La rapporteure spéciale de l’ONU Francesca Albanese a dénoncé à Athènes une "israélisation de l’Europe", accusant plusieurs États européens de renforcer leurs liens militaires et sécuritaires avec Israël malgré des accusations internationales graves. Elle met en garde contre une dérive sécuritaire et une restriction des libertés. L’ancien ministre grec Yanis Varoufakis a appuyé ces propos, pointant la Grèce comme un exemple avancé de cette évolution, notamment après l’interception d’une flottille humanitaire destinée à Gaza.
Une dénonciation du soutien européen à Israël
Lors de son intervention, Francesca Albanese a rappelé qu’Israël fait face à de graves accusations devant deux juridictions internationales majeures: la Cour pénale internationale et la Cour internationale de Justice.
"Une dérive sécuritaire" dénoncée
La rapporteure de l’ONU a critiqué la position de plusieurs États européens, qu’elle accuse de maintenir leurs relations économiques et sécuritaires avec Israël.
Selon elle, cette dynamique contribue à un durcissement sécuritaire en Europe.
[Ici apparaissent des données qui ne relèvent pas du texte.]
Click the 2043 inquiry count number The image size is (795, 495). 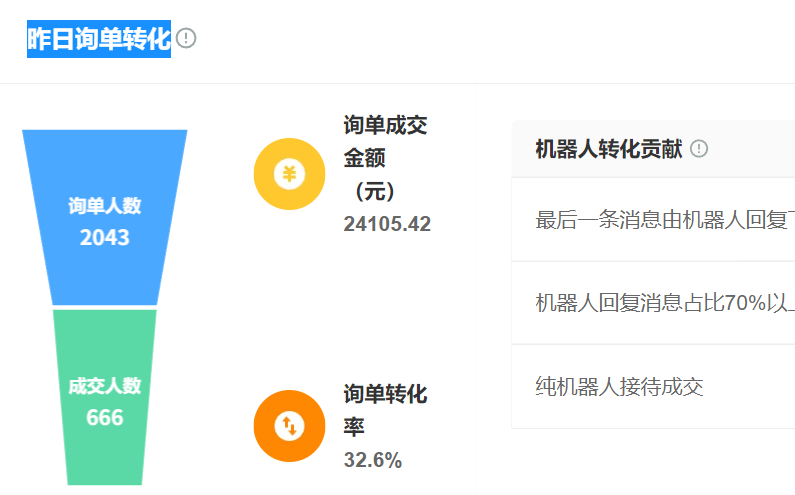(x=105, y=238)
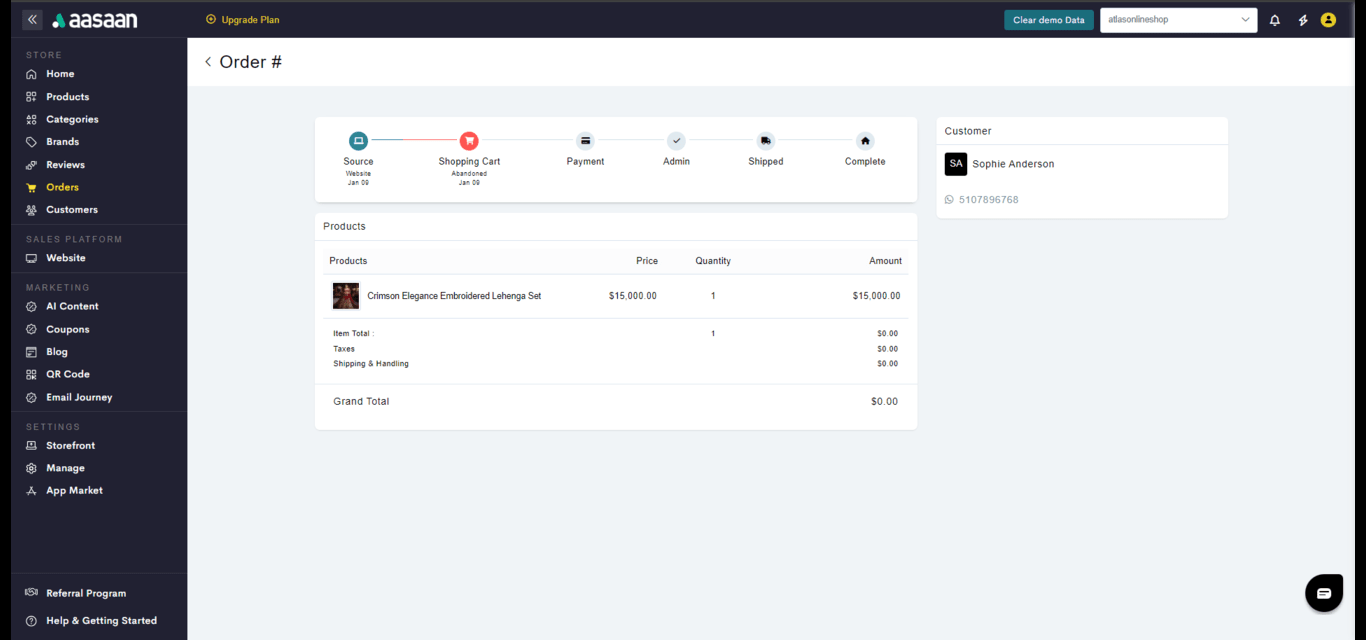Open the Coupons marketing page
1366x640 pixels.
67,329
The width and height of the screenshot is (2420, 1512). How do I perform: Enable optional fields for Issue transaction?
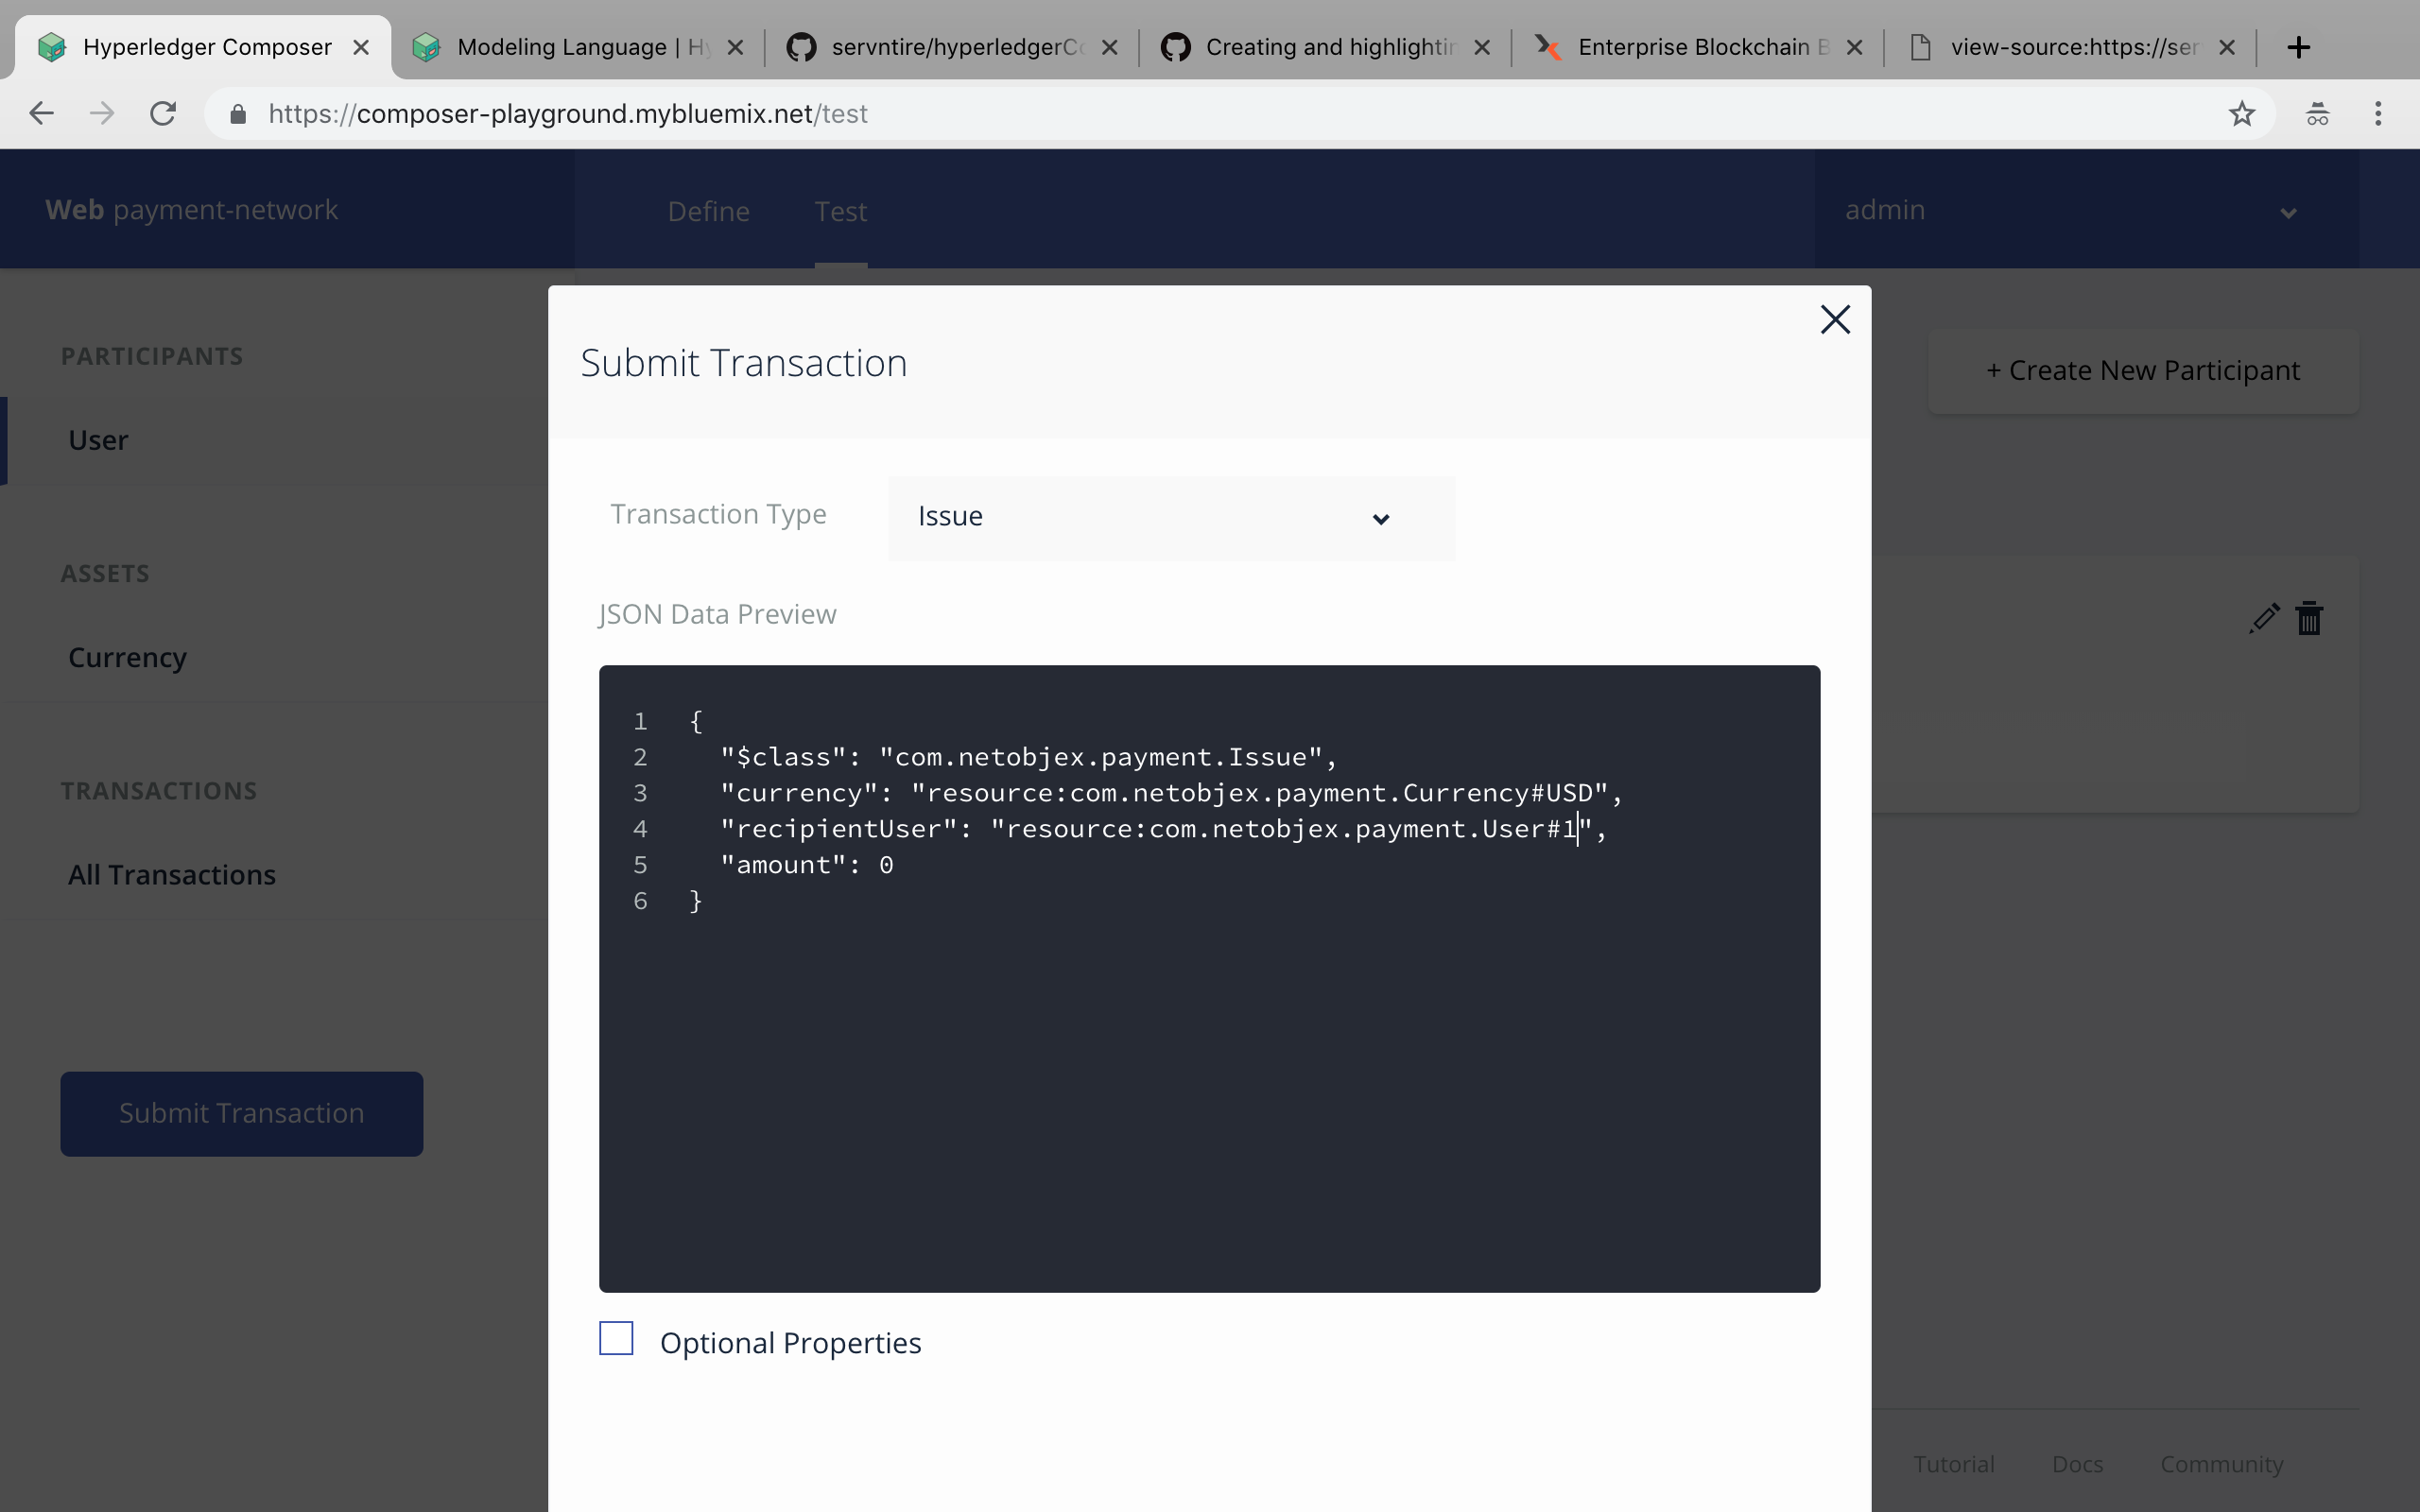pos(616,1341)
Elle évoque notamment une multiplication des arrestations d’activistes et une restriction des libertés fondamentales.
La Grèce pointée du doigt
Présent lors de l’événement, l’ancien ministre grec des Finances Yanis Varoufakis a abondé dans ce sens.
La rapporteure de l’ONU a notamment critiqué l’interception, vendredi, d’une flottille humanitaire à destination de Gaza, baptisée Sumud, au large de l’île grecque de Crète.